Dataset records -
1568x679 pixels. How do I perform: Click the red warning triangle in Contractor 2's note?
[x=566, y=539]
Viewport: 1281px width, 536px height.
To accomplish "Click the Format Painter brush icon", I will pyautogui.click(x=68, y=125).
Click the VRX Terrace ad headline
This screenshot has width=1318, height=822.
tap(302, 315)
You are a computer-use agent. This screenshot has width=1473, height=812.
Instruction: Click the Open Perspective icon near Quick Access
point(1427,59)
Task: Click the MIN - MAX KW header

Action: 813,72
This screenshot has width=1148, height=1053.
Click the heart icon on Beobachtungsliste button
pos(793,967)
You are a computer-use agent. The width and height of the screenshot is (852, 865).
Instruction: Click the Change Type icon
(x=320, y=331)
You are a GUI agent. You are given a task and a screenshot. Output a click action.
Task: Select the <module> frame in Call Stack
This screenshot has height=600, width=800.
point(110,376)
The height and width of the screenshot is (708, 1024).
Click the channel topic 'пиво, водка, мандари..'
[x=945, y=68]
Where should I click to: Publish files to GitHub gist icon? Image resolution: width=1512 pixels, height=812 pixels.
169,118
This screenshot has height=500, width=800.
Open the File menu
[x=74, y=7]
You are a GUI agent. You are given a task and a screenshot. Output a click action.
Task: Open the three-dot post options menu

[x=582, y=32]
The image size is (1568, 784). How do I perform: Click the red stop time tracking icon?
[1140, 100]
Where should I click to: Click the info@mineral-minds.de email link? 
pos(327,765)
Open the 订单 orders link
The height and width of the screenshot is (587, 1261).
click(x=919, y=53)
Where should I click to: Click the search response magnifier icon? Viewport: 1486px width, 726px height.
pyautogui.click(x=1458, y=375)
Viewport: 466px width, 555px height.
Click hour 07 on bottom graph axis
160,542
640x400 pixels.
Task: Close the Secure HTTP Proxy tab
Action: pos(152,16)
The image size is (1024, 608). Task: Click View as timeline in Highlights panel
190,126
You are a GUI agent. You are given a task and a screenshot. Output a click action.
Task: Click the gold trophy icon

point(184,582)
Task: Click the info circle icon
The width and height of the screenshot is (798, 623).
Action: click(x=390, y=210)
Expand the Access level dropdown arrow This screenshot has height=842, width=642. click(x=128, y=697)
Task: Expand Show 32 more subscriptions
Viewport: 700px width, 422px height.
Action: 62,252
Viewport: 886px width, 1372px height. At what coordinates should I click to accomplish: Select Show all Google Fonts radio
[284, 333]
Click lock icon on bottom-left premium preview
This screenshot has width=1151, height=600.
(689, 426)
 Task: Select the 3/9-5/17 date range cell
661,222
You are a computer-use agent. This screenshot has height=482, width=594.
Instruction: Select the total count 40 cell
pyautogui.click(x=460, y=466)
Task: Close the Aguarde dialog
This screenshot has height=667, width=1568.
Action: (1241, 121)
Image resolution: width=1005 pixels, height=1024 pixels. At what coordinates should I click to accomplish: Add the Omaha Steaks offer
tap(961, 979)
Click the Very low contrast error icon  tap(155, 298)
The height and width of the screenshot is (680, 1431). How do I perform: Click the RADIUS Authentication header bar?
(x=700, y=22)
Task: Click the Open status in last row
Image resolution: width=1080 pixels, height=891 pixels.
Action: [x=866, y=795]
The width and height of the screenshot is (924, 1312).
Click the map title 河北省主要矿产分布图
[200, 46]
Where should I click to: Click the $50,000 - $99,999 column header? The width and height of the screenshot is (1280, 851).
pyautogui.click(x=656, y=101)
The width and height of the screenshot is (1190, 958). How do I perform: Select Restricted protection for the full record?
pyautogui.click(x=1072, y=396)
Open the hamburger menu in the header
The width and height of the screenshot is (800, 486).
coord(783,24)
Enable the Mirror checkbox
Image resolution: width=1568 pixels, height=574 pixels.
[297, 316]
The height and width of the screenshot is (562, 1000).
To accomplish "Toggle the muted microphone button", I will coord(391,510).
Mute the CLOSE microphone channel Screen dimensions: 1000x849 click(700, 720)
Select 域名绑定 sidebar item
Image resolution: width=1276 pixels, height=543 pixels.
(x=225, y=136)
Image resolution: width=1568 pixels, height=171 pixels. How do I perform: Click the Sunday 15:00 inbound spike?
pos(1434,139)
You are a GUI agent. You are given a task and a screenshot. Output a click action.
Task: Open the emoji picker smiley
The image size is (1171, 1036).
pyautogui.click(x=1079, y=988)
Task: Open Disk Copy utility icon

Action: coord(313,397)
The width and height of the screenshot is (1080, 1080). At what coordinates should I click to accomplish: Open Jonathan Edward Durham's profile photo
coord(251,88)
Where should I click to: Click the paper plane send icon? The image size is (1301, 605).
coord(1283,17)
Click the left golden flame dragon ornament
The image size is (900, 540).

Action item - Output the entire listing above, character for character.

Expected output -
1568x679 pixels. How do I perform: Click the red warning triangle in Contractor 2's note?
[x=566, y=539]
Viewport: 1281px width, 536px height.
To accomplish "Click the Format Painter brush icon", I will pyautogui.click(x=68, y=125).
Click the VRX Terrace ad headline
This screenshot has width=1318, height=822.
tap(302, 315)
You are a computer-use agent. This screenshot has width=1473, height=812.
Instruction: Click the Open Perspective icon near Quick Access
point(1427,59)
Task: Click the MIN - MAX KW header

Action: 813,72
This screenshot has width=1148, height=1053.
Click the heart icon on Beobachtungsliste button
pos(793,967)
You are a computer-use agent. The width and height of the screenshot is (852, 865).
Instruction: Click the Change Type icon
(x=320, y=331)
You are a GUI agent. You are given a task and a screenshot. Output a click action.
Task: Select the <module> frame in Call Stack
This screenshot has height=600, width=800.
point(110,376)
The height and width of the screenshot is (708, 1024).
Click the channel topic 'пиво, водка, мандари..'
[x=945, y=68]
Where should I click to: Publish files to GitHub gist icon? Image resolution: width=1512 pixels, height=812 pixels.
169,118
This screenshot has height=500, width=800.
Open the File menu
[x=74, y=7]
You are a GUI agent. You are given a task and a screenshot. Output a click action.
Task: Open the three-dot post options menu

[x=582, y=32]
The image size is (1568, 784). How do I perform: Click the red stop time tracking icon?
[1140, 100]
Where should I click to: Click the info@mineral-minds.de email link? 
pos(327,765)
Open the 订单 orders link
The height and width of the screenshot is (587, 1261).
click(x=919, y=53)
Where should I click to: Click the search response magnifier icon? Viewport: 1486px width, 726px height.
pyautogui.click(x=1458, y=375)
Viewport: 466px width, 555px height.
Click hour 07 on bottom graph axis
160,542
640x400 pixels.
Task: Close the Secure HTTP Proxy tab
Action: pos(152,16)
The image size is (1024, 608). Task: Click View as timeline in Highlights panel
190,126
You are a GUI agent. You are given a task and a screenshot. Output a click action.
Task: Click the gold trophy icon

point(184,582)
Task: Click the info circle icon
The width and height of the screenshot is (798, 623).
Action: click(x=390, y=210)
Expand the Access level dropdown arrow This screenshot has height=842, width=642. click(x=128, y=697)
Task: Expand Show 32 more subscriptions
Viewport: 700px width, 422px height.
Action: 62,252
Viewport: 886px width, 1372px height. At what coordinates should I click to accomplish: Select Show all Google Fonts radio
[284, 333]
Click lock icon on bottom-left premium preview
This screenshot has width=1151, height=600.
(689, 426)
 Task: Select the 3/9-5/17 date range cell
661,222
You are a computer-use agent. This screenshot has height=482, width=594.
Instruction: Select the total count 40 cell
pyautogui.click(x=460, y=466)
Task: Close the Aguarde dialog
This screenshot has height=667, width=1568.
Action: (1241, 121)
Image resolution: width=1005 pixels, height=1024 pixels. At what coordinates should I click to accomplish: Add the Omaha Steaks offer
tap(961, 979)
Click the Very low contrast error icon  tap(155, 298)
The height and width of the screenshot is (680, 1431). How do I perform: Click the RADIUS Authentication header bar?
(x=700, y=22)
Task: Click the Open status in last row
Image resolution: width=1080 pixels, height=891 pixels.
Action: [x=866, y=795]
The width and height of the screenshot is (924, 1312).
Click the map title 河北省主要矿产分布图
[200, 46]
Where should I click to: Click the $50,000 - $99,999 column header? The width and height of the screenshot is (1280, 851).
pyautogui.click(x=656, y=101)
The width and height of the screenshot is (1190, 958). How do I perform: Select Restricted protection for the full record?
pyautogui.click(x=1072, y=396)
Open the hamburger menu in the header
The width and height of the screenshot is (800, 486).
coord(783,24)
Enable the Mirror checkbox
Image resolution: width=1568 pixels, height=574 pixels.
[297, 316]
The height and width of the screenshot is (562, 1000).
To accomplish "Toggle the muted microphone button", I will coord(391,510).
Mute the CLOSE microphone channel Screen dimensions: 1000x849 click(700, 720)
Select 域名绑定 sidebar item
Image resolution: width=1276 pixels, height=543 pixels.
(x=225, y=136)
Image resolution: width=1568 pixels, height=171 pixels. How do I perform: Click the Sunday 15:00 inbound spike?
pos(1434,139)
You are a GUI agent. You are given a task and a screenshot. Output a click action.
Task: Open the emoji picker smiley
The image size is (1171, 1036).
pyautogui.click(x=1079, y=988)
Task: Open Disk Copy utility icon

Action: coord(313,397)
The width and height of the screenshot is (1080, 1080). At what coordinates should I click to accomplish: Open Jonathan Edward Durham's profile photo
coord(251,88)
Where should I click to: Click the paper plane send icon? The image size is (1301, 605).
coord(1283,17)
Click the left golden flame dragon ornament
The image size is (900, 540).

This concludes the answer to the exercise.